▶ _PROBLEM STATEMENT_
Print the records exactly as given.

───── RECORDS SUPPLIED

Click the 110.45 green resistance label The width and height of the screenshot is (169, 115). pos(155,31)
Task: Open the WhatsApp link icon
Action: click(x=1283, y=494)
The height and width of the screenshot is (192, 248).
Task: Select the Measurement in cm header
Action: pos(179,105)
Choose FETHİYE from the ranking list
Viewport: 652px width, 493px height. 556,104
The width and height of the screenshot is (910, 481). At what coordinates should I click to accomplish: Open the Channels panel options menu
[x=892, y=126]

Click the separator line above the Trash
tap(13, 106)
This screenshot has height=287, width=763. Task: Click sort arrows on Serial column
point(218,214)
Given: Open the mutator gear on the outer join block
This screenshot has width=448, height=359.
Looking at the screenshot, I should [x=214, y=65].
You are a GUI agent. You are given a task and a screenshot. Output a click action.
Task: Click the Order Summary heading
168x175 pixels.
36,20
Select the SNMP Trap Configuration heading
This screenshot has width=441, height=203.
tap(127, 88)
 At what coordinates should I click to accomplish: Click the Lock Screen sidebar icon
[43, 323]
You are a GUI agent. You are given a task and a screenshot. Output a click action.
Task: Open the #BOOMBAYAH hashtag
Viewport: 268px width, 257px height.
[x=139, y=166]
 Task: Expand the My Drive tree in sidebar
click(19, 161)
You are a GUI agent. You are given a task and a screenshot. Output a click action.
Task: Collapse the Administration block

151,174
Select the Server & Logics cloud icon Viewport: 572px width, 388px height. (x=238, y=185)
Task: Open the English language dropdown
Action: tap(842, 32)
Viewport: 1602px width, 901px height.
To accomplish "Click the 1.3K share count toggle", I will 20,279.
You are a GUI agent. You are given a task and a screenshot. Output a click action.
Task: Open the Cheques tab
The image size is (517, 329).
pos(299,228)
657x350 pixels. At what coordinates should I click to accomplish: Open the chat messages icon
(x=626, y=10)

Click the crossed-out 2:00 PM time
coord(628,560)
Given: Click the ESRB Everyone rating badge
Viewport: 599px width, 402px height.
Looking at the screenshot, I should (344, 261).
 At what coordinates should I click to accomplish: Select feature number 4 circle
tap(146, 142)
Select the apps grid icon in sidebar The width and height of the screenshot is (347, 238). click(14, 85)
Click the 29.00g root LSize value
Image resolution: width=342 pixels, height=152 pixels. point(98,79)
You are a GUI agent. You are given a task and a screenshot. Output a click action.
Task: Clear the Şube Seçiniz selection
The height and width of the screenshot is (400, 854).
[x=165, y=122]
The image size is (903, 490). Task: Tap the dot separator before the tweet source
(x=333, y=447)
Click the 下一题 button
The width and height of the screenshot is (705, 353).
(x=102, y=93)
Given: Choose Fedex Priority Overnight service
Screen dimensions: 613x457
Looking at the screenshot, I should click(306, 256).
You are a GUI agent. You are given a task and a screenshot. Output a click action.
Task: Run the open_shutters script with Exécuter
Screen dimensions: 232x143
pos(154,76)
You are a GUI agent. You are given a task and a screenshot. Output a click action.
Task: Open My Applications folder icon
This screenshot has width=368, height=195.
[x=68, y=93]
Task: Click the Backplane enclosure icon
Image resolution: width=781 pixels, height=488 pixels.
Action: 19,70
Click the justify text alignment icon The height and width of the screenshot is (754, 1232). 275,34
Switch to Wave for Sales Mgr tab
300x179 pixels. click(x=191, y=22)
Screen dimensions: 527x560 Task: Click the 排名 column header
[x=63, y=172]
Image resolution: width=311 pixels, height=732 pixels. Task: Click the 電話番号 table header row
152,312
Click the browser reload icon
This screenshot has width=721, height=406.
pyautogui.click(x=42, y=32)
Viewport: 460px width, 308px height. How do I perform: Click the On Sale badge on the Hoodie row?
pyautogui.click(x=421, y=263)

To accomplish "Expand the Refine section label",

──────────

▶ _WRITTEN ANSWER_
Click the 110.45 green resistance label The width and height of the screenshot is (169, 115). pos(155,31)
Task: Open the WhatsApp link icon
Action: click(x=1283, y=494)
The height and width of the screenshot is (192, 248).
Task: Select the Measurement in cm header
Action: pos(179,105)
Choose FETHİYE from the ranking list
Viewport: 652px width, 493px height. 556,104
The width and height of the screenshot is (910, 481). At what coordinates should I click to accomplish: Open the Channels panel options menu
[x=892, y=126]

Click the separator line above the Trash
tap(13, 106)
This screenshot has height=287, width=763. Task: Click sort arrows on Serial column
point(218,214)
Given: Open the mutator gear on the outer join block
This screenshot has width=448, height=359.
Looking at the screenshot, I should [x=214, y=65].
You are a GUI agent. You are given a task and a screenshot. Output a click action.
Task: Click the Order Summary heading
168x175 pixels.
36,20
Select the SNMP Trap Configuration heading
This screenshot has width=441, height=203.
tap(127, 88)
 At what coordinates should I click to accomplish: Click the Lock Screen sidebar icon
[43, 323]
You are a GUI agent. You are given a task and a screenshot. Output a click action.
Task: Open the #BOOMBAYAH hashtag
Viewport: 268px width, 257px height.
[x=139, y=166]
 Task: Expand the My Drive tree in sidebar
click(19, 161)
You are a GUI agent. You are given a task and a screenshot. Output a click action.
Task: Collapse the Administration block

151,174
Select the Server & Logics cloud icon Viewport: 572px width, 388px height. (x=238, y=185)
Task: Open the English language dropdown
Action: tap(842, 32)
Viewport: 1602px width, 901px height.
To accomplish "Click the 1.3K share count toggle", I will 20,279.
You are a GUI agent. You are given a task and a screenshot. Output a click action.
Task: Open the Cheques tab
The image size is (517, 329).
pos(299,228)
657x350 pixels. At what coordinates should I click to accomplish: Open the chat messages icon
(x=626, y=10)

Click the crossed-out 2:00 PM time
coord(628,560)
Given: Click the ESRB Everyone rating badge
Viewport: 599px width, 402px height.
Looking at the screenshot, I should (344, 261).
 At what coordinates should I click to accomplish: Select feature number 4 circle
tap(146, 142)
Select the apps grid icon in sidebar The width and height of the screenshot is (347, 238). click(14, 85)
Click the 29.00g root LSize value
Image resolution: width=342 pixels, height=152 pixels. point(98,79)
You are a GUI agent. You are given a task and a screenshot. Output a click action.
Task: Clear the Şube Seçiniz selection
The height and width of the screenshot is (400, 854).
[x=165, y=122]
The image size is (903, 490). Task: Tap the dot separator before the tweet source
(x=333, y=447)
Click the 下一题 button
The width and height of the screenshot is (705, 353).
(x=102, y=93)
Given: Choose Fedex Priority Overnight service
Screen dimensions: 613x457
Looking at the screenshot, I should click(306, 256).
You are a GUI agent. You are given a task and a screenshot. Output a click action.
Task: Run the open_shutters script with Exécuter
Screen dimensions: 232x143
pos(154,76)
You are a GUI agent. You are given a task and a screenshot. Output a click action.
Task: Open My Applications folder icon
This screenshot has width=368, height=195.
[x=68, y=93]
Task: Click the Backplane enclosure icon
Image resolution: width=781 pixels, height=488 pixels.
Action: 19,70
Click the justify text alignment icon The height and width of the screenshot is (754, 1232). 275,34
Switch to Wave for Sales Mgr tab
300x179 pixels. click(x=191, y=22)
Screen dimensions: 527x560 Task: Click the 排名 column header
[x=63, y=172]
Image resolution: width=311 pixels, height=732 pixels. Task: Click the 電話番号 table header row
152,312
Click the browser reload icon
This screenshot has width=721, height=406.
pyautogui.click(x=42, y=32)
Viewport: 460px width, 308px height. How do I perform: Click the On Sale badge on the Hoodie row?
pyautogui.click(x=421, y=263)

To accomplish "Expand the Refine section label",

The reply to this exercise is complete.